Serial DEXA May Not Be Advisable Save
Does repeat bone mineral density (BMD) measurement predict subsequent fracture risk in postmenopausal women? A study published in JAMA suggests that a second BMD done 3 years after the initial DEXA did not further distinguish women who would be at a higher risk for a future hip fracture or major osteoporotic fracture.
Subjects were drawn from the Women’s Health Initiative, a prospective observational study, that included 7419 women with a mean follow-up of 12.1 (3.4) years from 3 US clinical centers. The primary outcome was incident major osteoporotic fracture (ie, hip, clinical spine, forearm, or shoulder fracture).
During a mean follow-up of 9.0 years after the second BMD measurement, 1.9% experienced hip fractures, and 9.9% experienced major osteoporotic fracture.

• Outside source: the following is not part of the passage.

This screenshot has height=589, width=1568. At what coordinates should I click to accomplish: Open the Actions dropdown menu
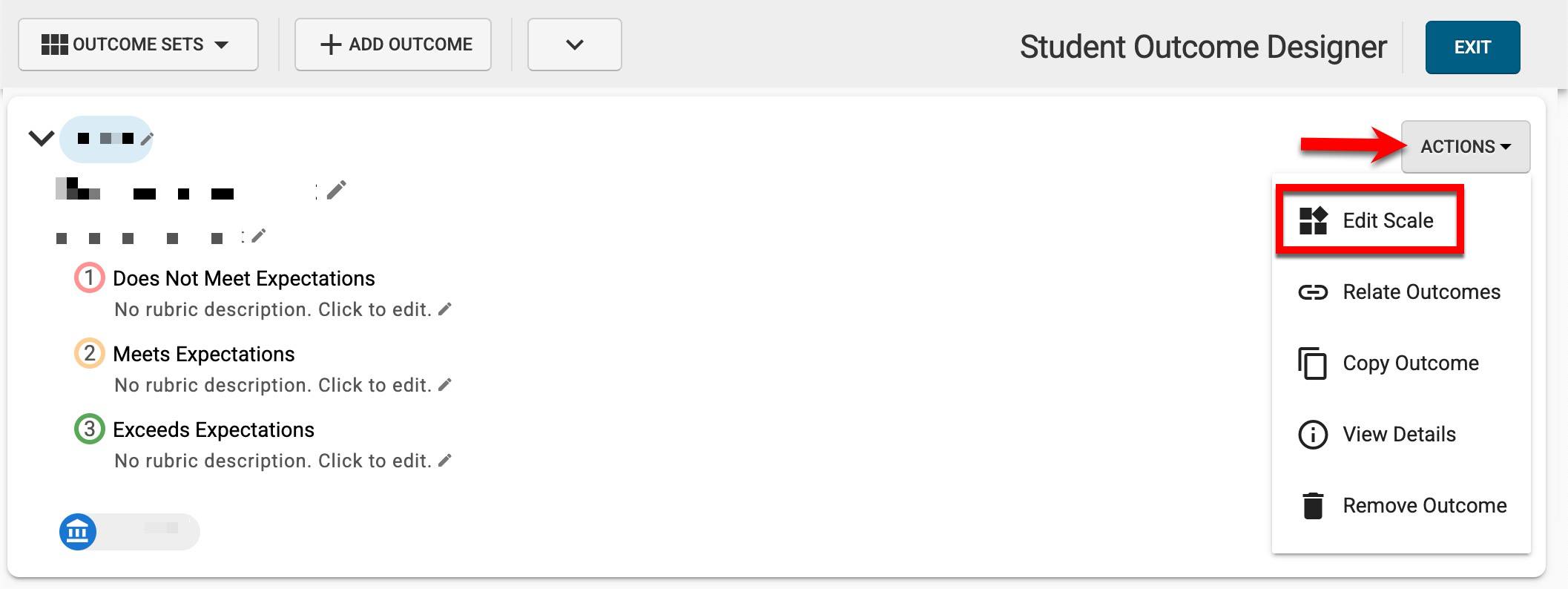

In discriminating between women who experience hip fractures and those who do not, AU-ROC values were 0.71 (95% CI, 0.67-0.75) for baseline total hip BMD, 0.61 (95% CI, 0.56-0.65) for change in total hip BMD, and 0.73 (95% CI, 0.69-0.77) for the combination of baseline total hip BMD and change in total hip BMD.
Femoral neck and lumbar spine BMD values had similar discrimination for hip fracture.
For discrimination of major osteoporotic fracture, AU-ROC values were 0.61 (95% CI, 0.59-0.63) for baseline total hip BMD, 0.53 (95% CI, 0.51-0.55) for change in total hip BMD, and 0.61 (95% CI, 0.59-0.63) for the combination of baseline total hip BMD and change in total hip BMD.
Femoral neck and lumbar spine BMD values had similar ability to discriminate between women who experienced major osteoporotic fracture and those who did not.
Associations between change in bone density and fracture risk did not differ by age, race/ethnicity, body mass index, diabetes or baseline BMD T score.
The authors conclude that a repeat DEXA should not routinely be performed in all postmenopausal women.